======== Material shown ========
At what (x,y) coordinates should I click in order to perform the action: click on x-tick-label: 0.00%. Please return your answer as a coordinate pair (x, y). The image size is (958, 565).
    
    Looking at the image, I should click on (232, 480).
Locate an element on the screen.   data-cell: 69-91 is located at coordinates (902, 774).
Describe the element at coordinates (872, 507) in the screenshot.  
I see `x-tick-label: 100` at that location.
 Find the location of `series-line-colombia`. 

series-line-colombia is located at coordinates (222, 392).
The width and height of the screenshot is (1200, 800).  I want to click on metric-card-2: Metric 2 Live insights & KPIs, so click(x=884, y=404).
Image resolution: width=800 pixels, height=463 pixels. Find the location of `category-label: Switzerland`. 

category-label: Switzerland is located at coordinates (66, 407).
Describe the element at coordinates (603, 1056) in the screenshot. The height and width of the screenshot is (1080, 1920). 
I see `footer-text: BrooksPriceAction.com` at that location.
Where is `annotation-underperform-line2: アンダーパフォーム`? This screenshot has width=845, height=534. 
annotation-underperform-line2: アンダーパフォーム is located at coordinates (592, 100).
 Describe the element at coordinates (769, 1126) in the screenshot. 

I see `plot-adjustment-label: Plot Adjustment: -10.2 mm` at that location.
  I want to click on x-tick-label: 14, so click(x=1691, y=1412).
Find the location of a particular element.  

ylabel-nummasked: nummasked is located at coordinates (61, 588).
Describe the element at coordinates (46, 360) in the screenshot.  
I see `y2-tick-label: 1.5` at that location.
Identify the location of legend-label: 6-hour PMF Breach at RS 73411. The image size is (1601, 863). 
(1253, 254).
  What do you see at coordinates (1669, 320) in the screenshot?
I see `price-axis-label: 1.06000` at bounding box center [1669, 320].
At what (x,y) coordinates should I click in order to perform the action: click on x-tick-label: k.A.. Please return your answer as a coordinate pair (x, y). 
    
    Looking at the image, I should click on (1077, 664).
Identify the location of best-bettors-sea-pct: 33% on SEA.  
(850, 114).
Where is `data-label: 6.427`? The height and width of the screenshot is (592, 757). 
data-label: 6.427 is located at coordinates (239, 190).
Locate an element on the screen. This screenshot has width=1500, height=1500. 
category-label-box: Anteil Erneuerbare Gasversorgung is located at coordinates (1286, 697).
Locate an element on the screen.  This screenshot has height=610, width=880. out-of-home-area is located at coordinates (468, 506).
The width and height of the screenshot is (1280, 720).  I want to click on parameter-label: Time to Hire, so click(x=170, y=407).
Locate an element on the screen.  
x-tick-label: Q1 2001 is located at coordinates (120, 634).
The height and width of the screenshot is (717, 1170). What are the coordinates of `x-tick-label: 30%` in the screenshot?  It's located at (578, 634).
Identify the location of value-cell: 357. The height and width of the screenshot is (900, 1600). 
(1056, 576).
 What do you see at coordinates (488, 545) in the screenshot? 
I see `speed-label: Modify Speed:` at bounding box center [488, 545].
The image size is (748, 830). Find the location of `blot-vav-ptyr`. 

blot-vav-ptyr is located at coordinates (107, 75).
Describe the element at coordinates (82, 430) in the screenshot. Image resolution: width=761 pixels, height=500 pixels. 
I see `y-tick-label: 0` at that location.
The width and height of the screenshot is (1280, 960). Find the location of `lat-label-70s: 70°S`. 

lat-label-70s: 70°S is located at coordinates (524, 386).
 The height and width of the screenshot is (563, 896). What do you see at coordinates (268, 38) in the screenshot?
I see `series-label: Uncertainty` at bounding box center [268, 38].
========
Description of the task: Rewrite the data from the very first line through the line containing "category-label: Switzerland is", putting "Locate" wherever "Find the location of" appears and leaving everything else as it is.

Expected output:
At what (x,y) coordinates should I click in order to perform the action: click on x-tick-label: 0.00%. Please return your answer as a coordinate pair (x, y). The image size is (958, 565).
    
    Looking at the image, I should click on (232, 480).
Locate an element on the screen.   data-cell: 69-91 is located at coordinates (902, 774).
Describe the element at coordinates (872, 507) in the screenshot.  
I see `x-tick-label: 100` at that location.
 Locate `series-line-colombia`. 

series-line-colombia is located at coordinates (222, 392).
The width and height of the screenshot is (1200, 800).  I want to click on metric-card-2: Metric 2 Live insights & KPIs, so click(x=884, y=404).
Image resolution: width=800 pixels, height=463 pixels. Locate `category-label: Switzerland`. 

category-label: Switzerland is located at coordinates (66, 407).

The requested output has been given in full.